Electronic medical records have created a number of opportunities to move health care forward, with one being standardization of the delivery of care. Physicians have historically viewed standardization as cookbook medicine, not allowing physicians to use their problem-solving skills and stifling the art of medicine. This could not be further from the truth.

The modern EMR permits physicians to standardize certain aspects of care like medication regimens, ancillary treatment orders, and treatment protocols. These offer predictability and the ability to decrease the cost of care while reducing errors and increasing the quality of care.

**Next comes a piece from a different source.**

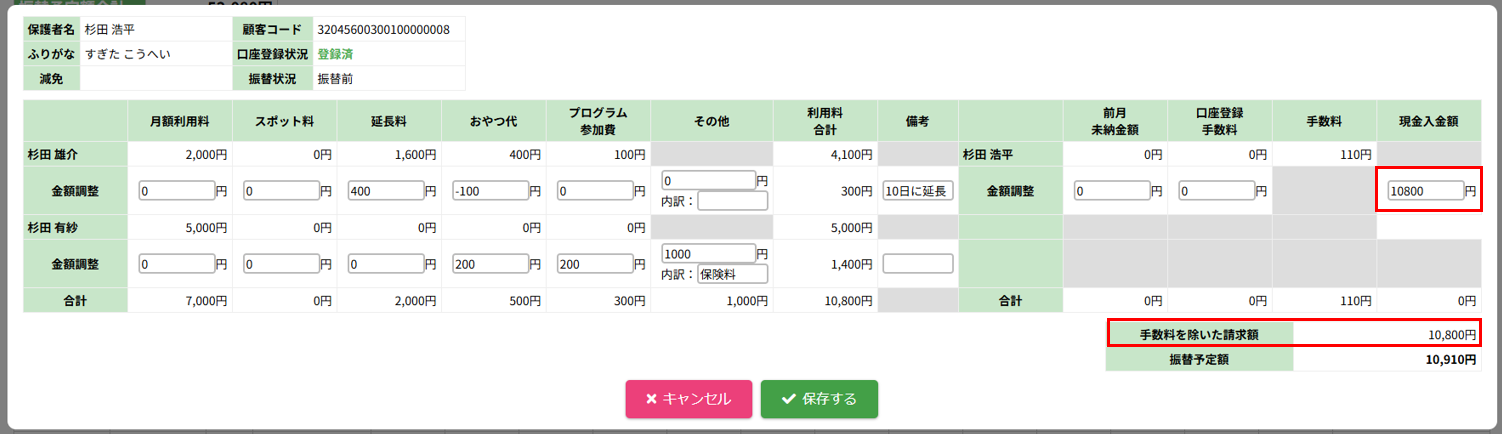This screenshot has height=434, width=1502.
Task: Focus 杉田 有紗's empty 備考 field
Action: [918, 264]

Treating certain conditions such as community-acquired pneumonia in the ED or inpatient ward in a standardized manner is important. The EMR offers order-sets that are easily accessible in a menu format. You all use these standard order-sets mainly for the sake of convenience, but the advantages run deeper than this. The insurance companies know that Community Hospital X provides appropriate, optimal-outcome, evidence-based, cost-effective care for, let's say, 85 percent of their patients with pneumonia with a low degree of variability. They are so good at providing care that the hospital has won accolades from insurers, governing bodies, and the like. This gives hospitals leverage in negotiating payor contracts. Taking it a step further, standardization gives hospital systems predictability in their revenue cycle operations. The cost of care is as predictable as the reimbursement for care. The physicians who order tests, medications, and imaging studies off the menu will eventually be considered outliers and will need to be more accountable for their ordering habits. The physician who orders from the menu, however, would be considered a good steward of the patient. Obviously, we are talking about uncomplicated, routine care. This example does not necessarily pertain to the complicated patient, though insights can certainly be derived from them as well.

The hospital system that orders the standard regimen of medications for the majority of their patients based on an EMR protocol or order-set for certain conditions has the advantage of buying power for those medications or supplies. This organization can save on costs because it is a high-volume user of certain medications, lowering the cost of care. By contrast, a hospital system that does not set a policy, loosely enforces medication usage, or does not utilize order-sets to standardize care becomes like the Wild West, leading to high variability in care. This not only can place patients at risk, but can also lead to an unpredictable revenue stream and unpredictable costs.

Consider this example: Amid all of the various crises in health care, medication shortages has emerged as a new one. Recently, a community hospital depleted its cache of intravenous controlled pain medications to the point that it had to stop performing elective surgeries at that institution. They are unable to obtain more due to market forces and distribution of medications by drug manufacturers, among other factors. It is likely that they would not be in this situation if they had a standardized strategy in place where patients in the hospital would receive oral instead of IV pain medications. Elective surgeries can be a great service to the community and also a source of steady revenue.

Leveraging data from the EMR, it would have been possible to cross-reference patients who are not NPO with patients who are receiving parenteral pain medications. This example shows how EMRs can help hospital administrators give oral pain medications to patients who are able to take medications orally rather than intravenously. This would allow the hospital to save their IV medications for those profitable elective surgeries.

Taking a common sense approach to effective, cost-efficient, evidence-based care can be accomplished by deriving insights that the electronic medical record can help derive.